▸ Activity
Once the line containing "Task: Toggle eraser mode in toolbar" is found, please copy it and all lines after it through the end of the records, exactly, leaving out pictures.

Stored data
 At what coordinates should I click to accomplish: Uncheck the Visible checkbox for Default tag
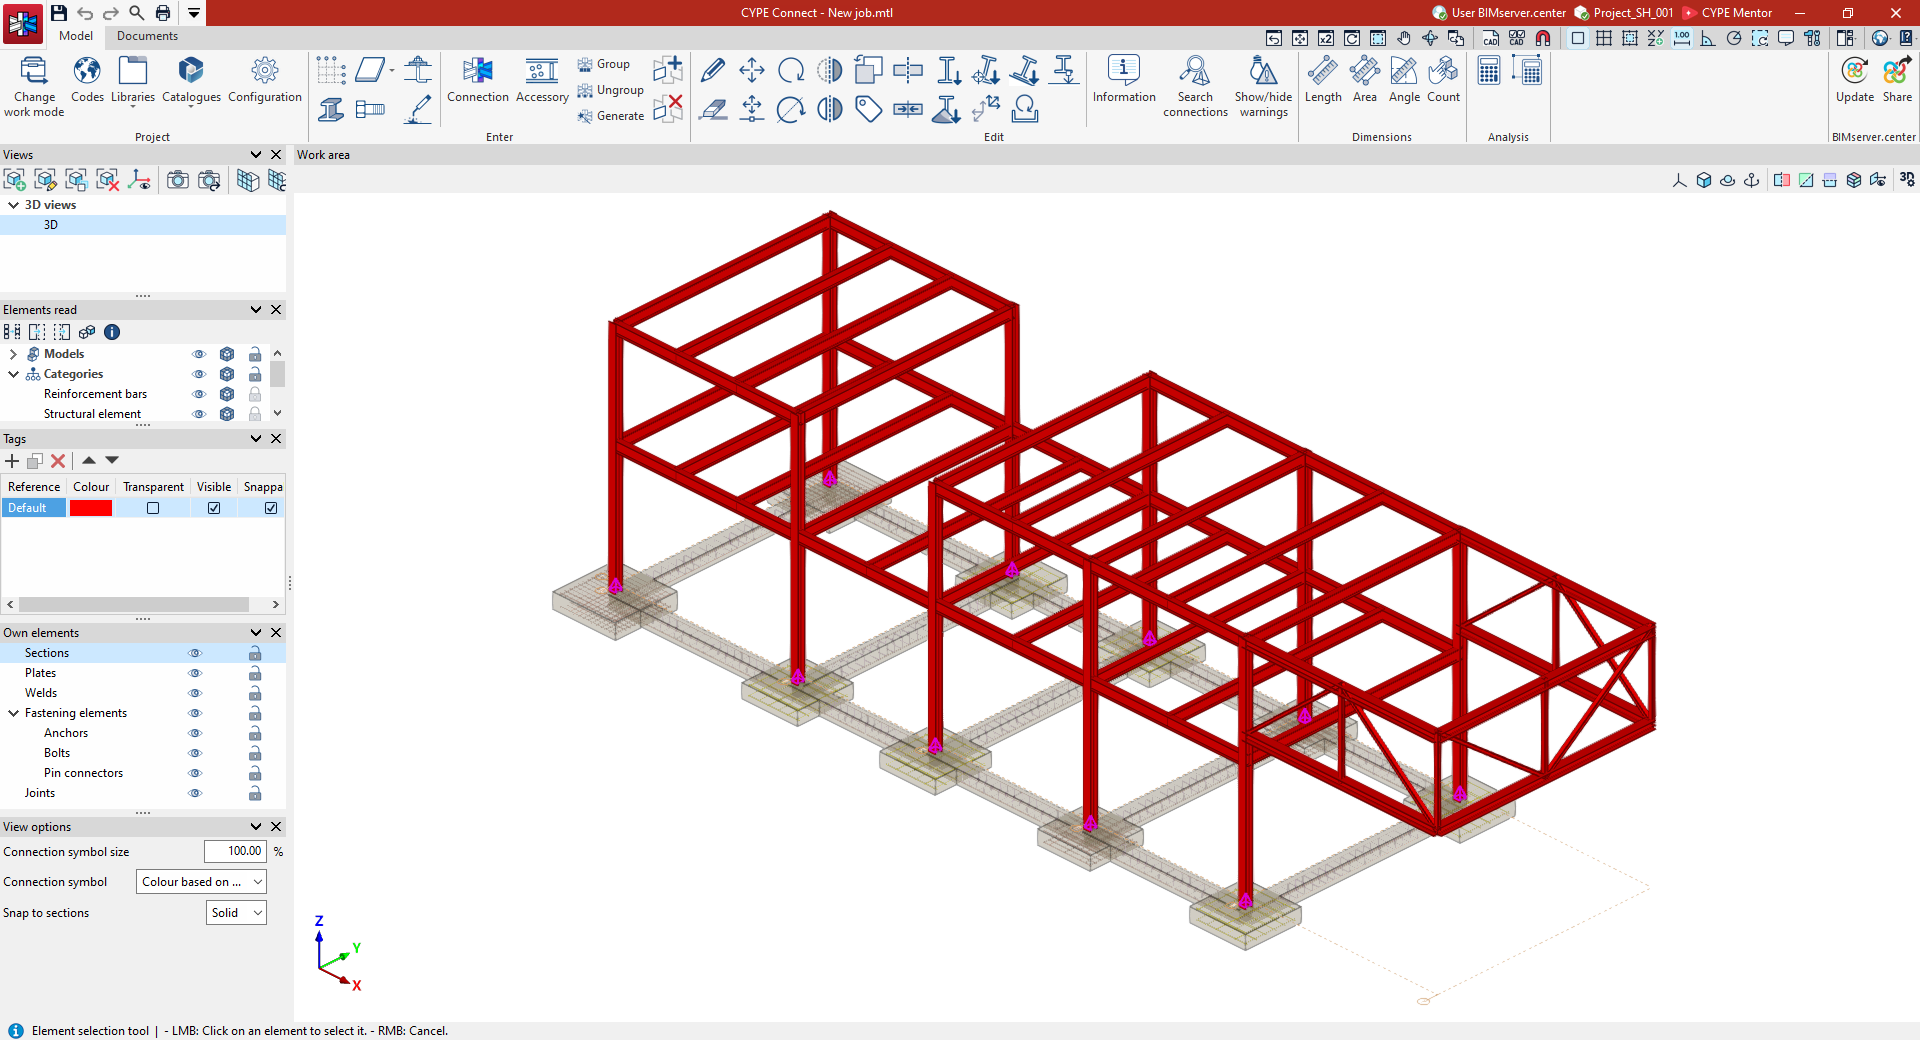pyautogui.click(x=214, y=508)
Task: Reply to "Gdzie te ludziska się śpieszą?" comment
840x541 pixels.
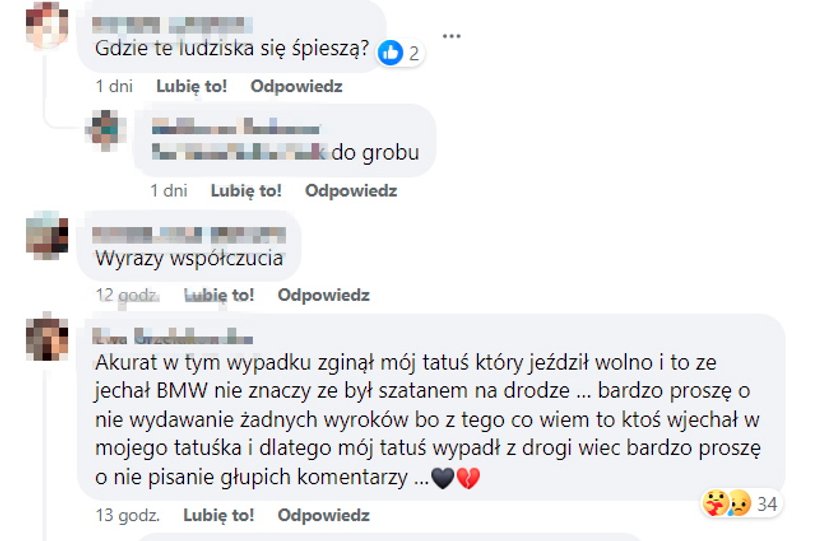Action: click(x=296, y=86)
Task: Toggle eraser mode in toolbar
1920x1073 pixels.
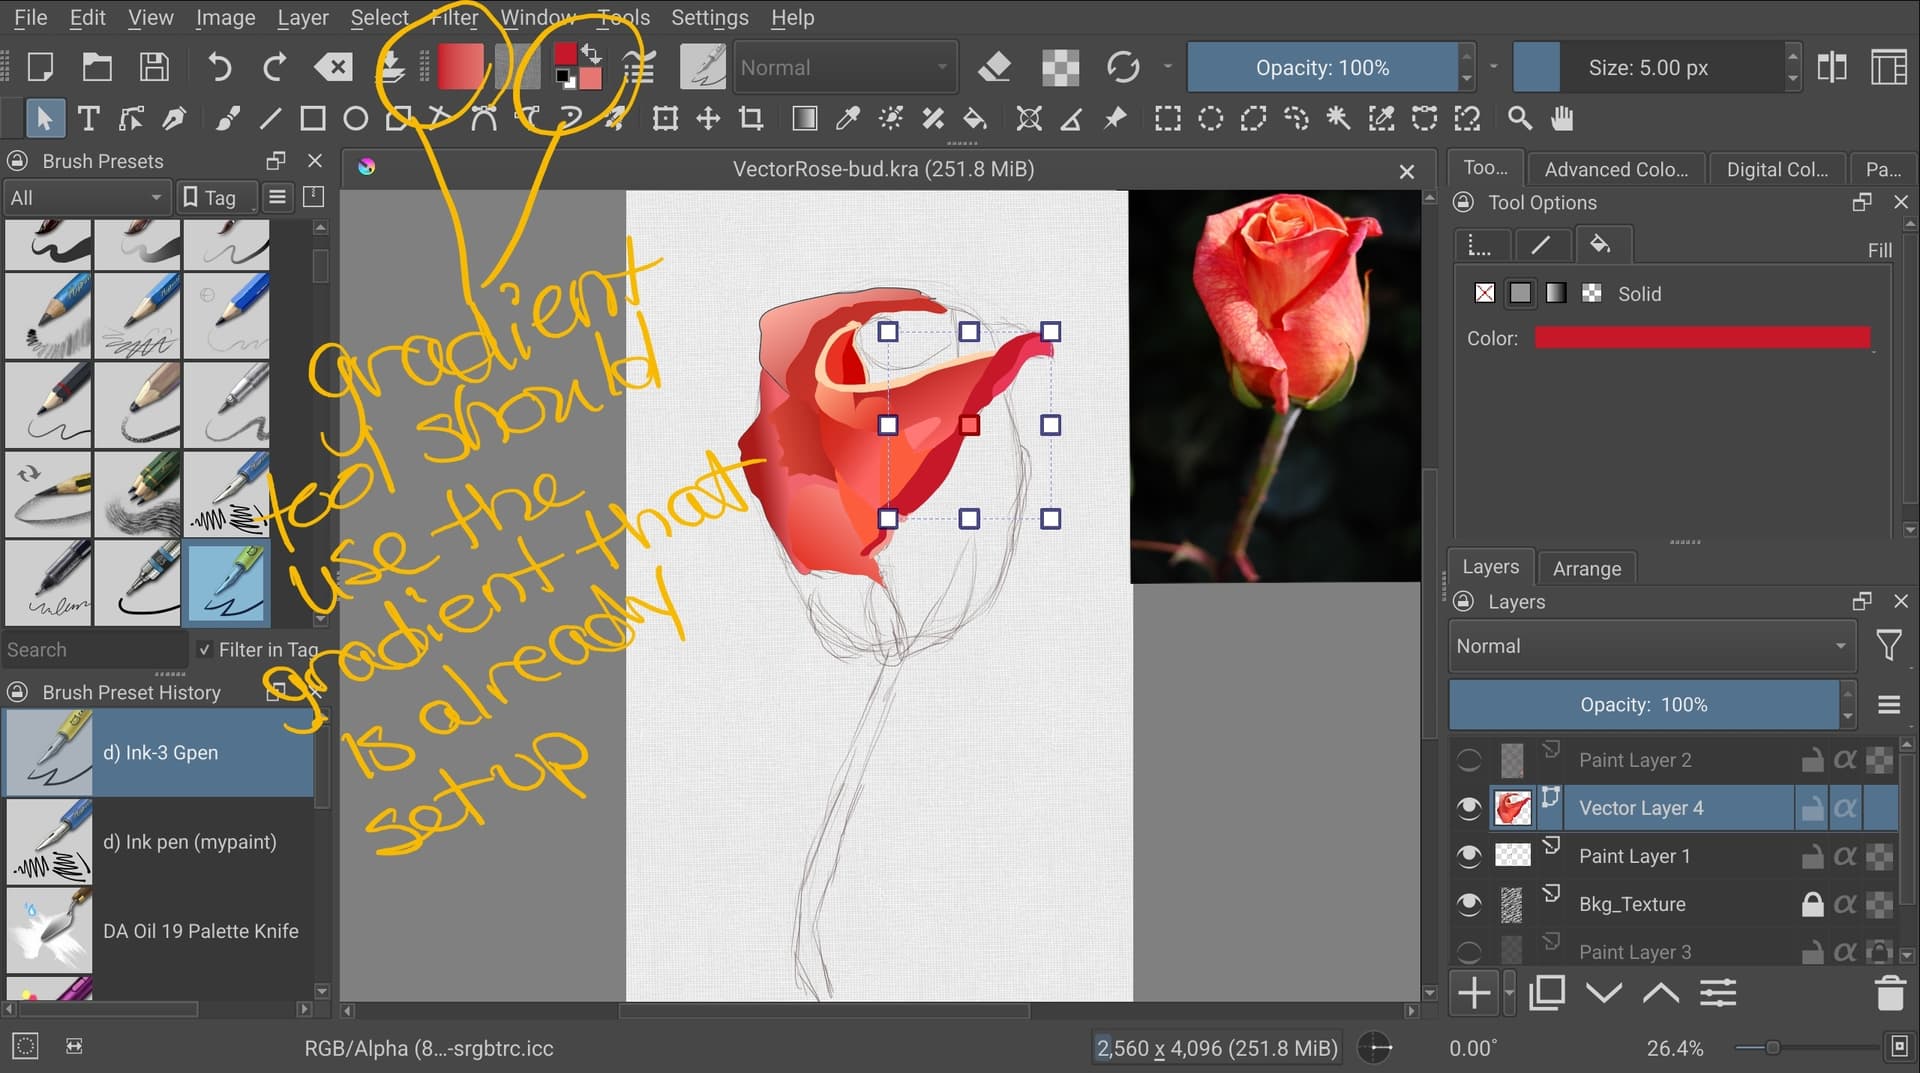Action: pos(994,67)
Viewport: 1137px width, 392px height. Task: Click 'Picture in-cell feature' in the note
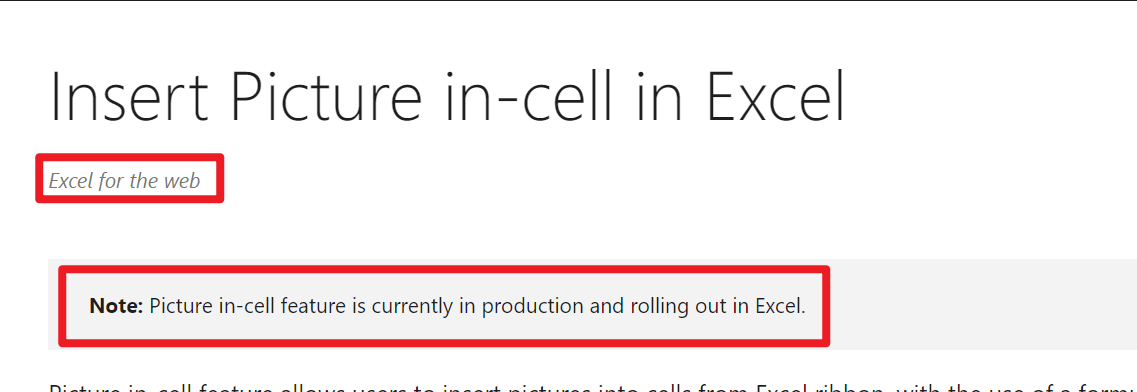tap(249, 306)
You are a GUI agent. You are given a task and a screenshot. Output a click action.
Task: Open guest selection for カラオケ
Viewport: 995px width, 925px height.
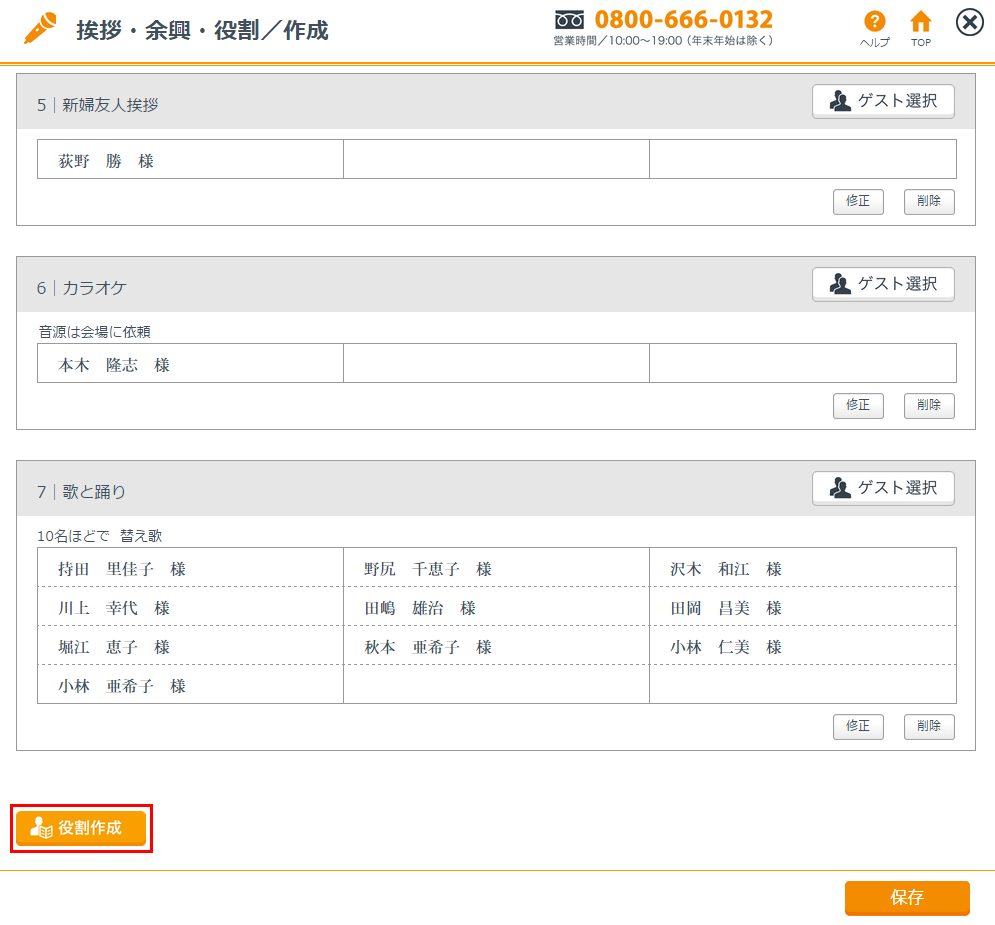click(883, 284)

▸ Task answer
Task: Toggle eraser mode in toolbar
1920x1073 pixels.
Action: pos(994,67)
Viewport: 1137px width, 392px height. Task: Click 'Picture in-cell feature' in the note
tap(249, 306)
You are a GUI agent. You are given a task and a screenshot. Output a click action.
Task: Open guest selection for カラオケ
Viewport: 995px width, 925px height.
click(883, 284)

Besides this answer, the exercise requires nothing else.